Moldovan Constitutional Court declares Shor Party unconstitutional
CHISINAU. June 19 (Interfax) - The Moldovan Constitutional Court ruled on Monday to find the Shor Party unconstitutional, after considering the government's inquiry.
"The Shor Party is declared unconstitutional in light of the numerous violations it has committed, and the non-compliance of its activities with the constitution," Constitutional Court President Nicolae Rosca said when pronouncing the judgment.
The Shor Party was outlawed from the moment the court ruling was handed down, and the Justice Ministry has been instructed to delete the party from the country's party register.
The court also ordered that members of parliament from the Shor Party and other lawmakers representing it in local legislatures be considered unaffiliated, and cannot join other factions.
The court's ruling takes effect from the moment of its promulgation, is final, and cannot be contested, it said.
Marina Tauber, a parliamentarian and deputy chairperson of the Shor Party, said the party intended to go to the European Court of Human Rights to appeal the Constitutional Court's ruling. "The Constitutional Court's ruling does not put an end to our party. This is the beginning of a new stage in the Shor Party's struggle. We will appeal to the European Court of Human Rights, which will reverse this shameful judgment made on President Maia Sandu's order," Tauber said.

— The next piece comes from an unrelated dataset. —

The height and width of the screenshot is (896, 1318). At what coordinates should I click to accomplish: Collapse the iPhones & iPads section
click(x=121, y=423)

The Moldovan parliament voted in May to deprive Tauber, who is charged with the illegal financing of the Shor Party, of parliamentary immunity from prosecution. The court ordered that Tauber be placed under house arrest, but allowed her to attend the Constitutional Court's hearings on banning the party, as investigators believed she may have been involved in criminal schemes to finance the party.

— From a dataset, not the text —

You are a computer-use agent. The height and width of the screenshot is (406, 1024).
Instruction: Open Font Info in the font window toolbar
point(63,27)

The government filed its motion with the Constitutional Court to have the Shor Party outlawed on November 9, 2022, arguing that it "acts contrary to the principles of the rule of law and threatens Moldova's sovereignty and independence." The party's leader, fugitive parliamentarian Ilan Shor, attributed the move to the ruling Party of Action and Solidarity (PAS)'s desire to gain a constitutional majority in parliament.
Shor himself was deprived of his parliamentary mandate at the end of April 2023.
On April 13, a Moldovan court sentenced Shor to 15 years in prison, and ordered that his property worth 5 billion lei, the equivalent of more than $280 million, be confiscated for the state. He has been in hiding in Israel since June 2019.
The Venice Commission said on December 19, 2022, when commenting on the inquiry into the constitutionality of the Shor Party's activity that, while governments are entitled to regulate the activities of political parties, ban them, or subject them to other restrictive measures, designating a party as unconstitutional constitutes interference in the right to freedom of assembly, and therefore the decision had to comply with the law.